Molecular Cell Biology, Max Planck Institute of Biochemistry, Martinsried, Germany.
Electron Microscopy Core Facility (EMCF), European Molecular Biology Laboratory, Heidelberg, Germany.
Nat Cell Biol. 2020 Feb;22(2):159-166. doi: 10.1038/s41556-019-0459-2. Epub 2020 Feb 6.

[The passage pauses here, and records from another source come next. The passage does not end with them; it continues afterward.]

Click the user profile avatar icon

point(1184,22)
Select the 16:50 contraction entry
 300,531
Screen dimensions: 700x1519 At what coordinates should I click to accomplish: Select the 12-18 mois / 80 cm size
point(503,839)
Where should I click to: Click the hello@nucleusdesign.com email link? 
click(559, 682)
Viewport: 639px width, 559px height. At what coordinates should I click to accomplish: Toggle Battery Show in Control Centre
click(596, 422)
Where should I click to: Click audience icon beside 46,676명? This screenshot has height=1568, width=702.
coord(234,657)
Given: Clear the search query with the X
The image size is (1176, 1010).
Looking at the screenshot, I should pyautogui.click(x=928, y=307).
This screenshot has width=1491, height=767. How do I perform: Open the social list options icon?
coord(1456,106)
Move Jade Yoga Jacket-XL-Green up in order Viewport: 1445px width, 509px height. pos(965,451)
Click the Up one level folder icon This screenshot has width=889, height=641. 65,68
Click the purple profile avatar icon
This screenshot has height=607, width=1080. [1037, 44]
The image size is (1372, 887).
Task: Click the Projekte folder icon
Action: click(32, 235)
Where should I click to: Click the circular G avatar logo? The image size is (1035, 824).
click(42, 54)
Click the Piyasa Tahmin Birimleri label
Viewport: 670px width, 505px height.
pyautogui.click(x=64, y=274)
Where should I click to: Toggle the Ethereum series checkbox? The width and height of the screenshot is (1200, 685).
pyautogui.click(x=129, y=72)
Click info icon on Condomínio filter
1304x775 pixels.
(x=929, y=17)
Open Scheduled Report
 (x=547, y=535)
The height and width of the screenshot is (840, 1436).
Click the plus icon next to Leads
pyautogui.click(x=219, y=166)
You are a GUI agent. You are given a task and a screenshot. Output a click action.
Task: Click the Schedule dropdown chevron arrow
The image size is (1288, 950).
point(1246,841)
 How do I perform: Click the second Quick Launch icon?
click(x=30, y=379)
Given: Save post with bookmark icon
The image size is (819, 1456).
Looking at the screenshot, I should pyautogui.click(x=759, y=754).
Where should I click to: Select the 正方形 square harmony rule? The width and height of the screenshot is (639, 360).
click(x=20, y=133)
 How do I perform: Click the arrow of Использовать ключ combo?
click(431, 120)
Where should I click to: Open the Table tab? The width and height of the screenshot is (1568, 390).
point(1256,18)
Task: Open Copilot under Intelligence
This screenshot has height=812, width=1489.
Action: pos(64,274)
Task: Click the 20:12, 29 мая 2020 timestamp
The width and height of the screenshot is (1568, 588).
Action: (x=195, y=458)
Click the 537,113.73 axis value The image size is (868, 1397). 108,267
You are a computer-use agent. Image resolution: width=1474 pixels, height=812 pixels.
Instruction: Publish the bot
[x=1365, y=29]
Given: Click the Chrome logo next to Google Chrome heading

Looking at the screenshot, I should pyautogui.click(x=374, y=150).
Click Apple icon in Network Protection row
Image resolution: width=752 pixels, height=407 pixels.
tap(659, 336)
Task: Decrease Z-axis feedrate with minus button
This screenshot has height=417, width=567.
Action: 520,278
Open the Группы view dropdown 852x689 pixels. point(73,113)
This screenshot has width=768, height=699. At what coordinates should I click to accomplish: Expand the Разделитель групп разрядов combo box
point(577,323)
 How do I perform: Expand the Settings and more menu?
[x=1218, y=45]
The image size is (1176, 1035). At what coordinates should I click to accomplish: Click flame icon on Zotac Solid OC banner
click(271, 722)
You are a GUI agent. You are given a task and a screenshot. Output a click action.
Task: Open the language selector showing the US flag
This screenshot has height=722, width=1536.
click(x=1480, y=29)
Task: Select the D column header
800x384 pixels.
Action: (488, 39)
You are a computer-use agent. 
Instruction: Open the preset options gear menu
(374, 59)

Nuclear pore complexes (NPCs) are very large proteinaceous assemblies that consist of more than 500 individual proteins. NPCs are essential for nucleocytoplasmic transport of different cellular components, and disruption of the integrity of NPCs has been linked to aging, cancer and neurodegenerative diseases. However, the mechanism by which membrane-embedded NPCs are turned over is currently unknown. Here we show that, after nitrogen starvation or genetic interference with the architecture of NPCs, nucleoporins are rapidly degraded in the budding yeast Saccharomyces cerevisiae. We demonstrate that NPC turnover involves vacuolar proteases and the core autophagy machinery. Autophagic degradation is mediated by the cytoplasmically exposed Nup159, which serves as intrinsic cargo receptor and directly binds to the autophagy marker protein Atg8. Autophagic degradation of NPCs is therefore inducible, enabling the removal of individual NPCs from the nuclear envelope.
核孔复合体(NPCs)是由超过 500 个单独蛋白质组成的非常大的蛋白复合物。NPCs 对于不同细胞成分的核质转运是必不可少的,而 NPCs 的完整性被破坏与衰老、癌症和神经退行性疾病有关。然而,目前尚不清楚嵌入膜中的 NPCs 是如何被替换的。在这里,我们发现,在氮饥饿或遗传干扰 NPC 结构后,芽殖酵母酿酒酵母中的核孔蛋白迅速降解。我们证明 NPC 的周转涉及液泡蛋白酶和核心自噬机制。自噬降解由细胞质暴露的 Nup159 介导,它作为内在货物受体并直接与自噬标记蛋白 Atg8 结合。因此,NPC 的自噬降解是可诱导的,能够从核膜中去除单个 NPC。